DMI BIOS Version A02
DMI System Manufacturer Dell Inc.
DMI System Product Dell DM051
DMI System Version 
DMI System Serial Number JY0BX81
DMI System UUID 44454C4C-59001030-8042CAC0-4F583831
DMI Motherboard Manufacturer Dell Inc.
DMI Motherboard Product 0RD203
DMI Motherboard Version 
DMI Motherboard Serial Number ..CN6986158A0CE4.
DMI Chassis Manufacturer Dell Inc.
DMI Chassis Version 
DMI Chassis Serial Number JY0BX81
DMI Chassis Asset Tag 
DMI Chassis Type Mini Tower


----------



## linderman (May 20, 2005)

OEM machines (dell, gateway, HP etc etc etc) are designed to be very focused and limited in upgradabilty. The problem being they neuter the bios for there motherboards; then only their original spec is supported

you will need to get a new motherboard and case if you want to upgrade to a decent gaming machine

nice video card, but 450 watt PSU is very marginal only the most high quality 450 watt power supply will take that load, unfortunately; the cost of such a unit is on par with a quality 550 watt unit

In your shoes I would re-thing your situtaion, dont open the 450 when you get it, send it back and get an OCZ 600 watt or Corsair VX-550 watt

or cooleremaster real power pro 550 or even bigger >>>>> bigger never hurts the power supply only delivers what the rig needs

a bigger power supply will also make sure you can bring it forward for your next build


as for CPU

you will need a new motherboard and case >>>> dell cases only accept the unusual sized dell motherboards


you can get bargain boards and cases from Mwave.com / click on refurbished / then click on component catagory

example = coolermaster centurion case for $34.00 is a bargain

thermaltake toughpower 700 watt for $76.00 is a steal

dont get suckered into the other cheap PSU's they have listed >>>> they are trash

there are some super deals on motherboards too >>>>> look for an asus P5 model those will take pentium D's and the newest conroe's

the asus boards have great bios support and dont limit your configurations and future upgrades to antyhing within its reasonable lifespan 

thats funny :laugh: lifespan of a computer is almost shorter than the lifespan of a mosquito :laugh:


----------



## AnotherDay (Mar 24, 2008)

Hey thanks, Linderman

I mailed back the crappy Eagle Tech power supply and went to Fry's to buy a Coolermaster 550W. I should be fine, my gfx card suggests 405W system, and i added up the wattage under Everest and it shows that I'll run a healthy 100 watt surplus.

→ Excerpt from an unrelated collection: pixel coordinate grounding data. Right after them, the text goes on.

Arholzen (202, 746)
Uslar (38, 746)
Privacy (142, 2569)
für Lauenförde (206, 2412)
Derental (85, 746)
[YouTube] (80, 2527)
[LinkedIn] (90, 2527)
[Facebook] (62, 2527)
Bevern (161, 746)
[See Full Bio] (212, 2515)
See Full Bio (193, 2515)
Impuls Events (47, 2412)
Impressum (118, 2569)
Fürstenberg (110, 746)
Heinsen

I was actually informed that if I upgrade my BIOS, I can upgrade to a Pentium D. So the best processor I can stick in my system would be a Pentium D 960 3.4Ghz Dual Core. I don't really have the money right now to upgrade my system altogether. I was wondering, will I experience a decent performance increase switching from a P4 650 3.4Ghz single core HT enabled to a P4 D 960 3.4Ghz dual core? I guess I'm wondering if its worth just throwing in a quick fix so this system can survive the year until I upgrade to a C2D system next year, when prices are down and I have more dough.


----------



## linderman (May 20, 2005)

if it worth it depends on what you do with your system / if you are gaming then; hell yes if you like to multi task then; hell yes

its nice to be able to run an anti spyware scan while you are doping other things in a program

look on ebay for used pentium D's you dont need to go right to the last edge of the D's to get a worthy performance improvement


any of the 9XX cpu's will give a great result

both cores can also team up on a single application >>> say if your cores are both 3.2 ghz and you are running a demanding application, then both cores will team up to produce about the effective speed of 4 ghz maybe a tad more

they dont actually double like some fellas think they do, the second core will lend a hand generally about 25% of its speed will be used before other things in your system get botlenecked, like the ram or video card

yes, its worth upgrading

then you can begin to stash parts away for a core-2 D system over the course of the next year >>>> as you are stashing leave the motherboard and cpu for last then you can find out whats the latest and greatest before you buy

I would stash away the case, dvd rom drive, video card, ram sticks, hard drives, 750 watt PSU first then grab the mobo and cpu last

enjoy, it can be alot of fun 


BTW: I would have got a 750 watt if I were in your shoes, then when you upgrade you could bring the PSU forward >>>> ohhh well not a biggie


----------



## Xyybyral (Apr 6, 2008)

I'm also currently using a Dimension E510 and I'm curious as to whether the Coolermaster will fit perfectly or not.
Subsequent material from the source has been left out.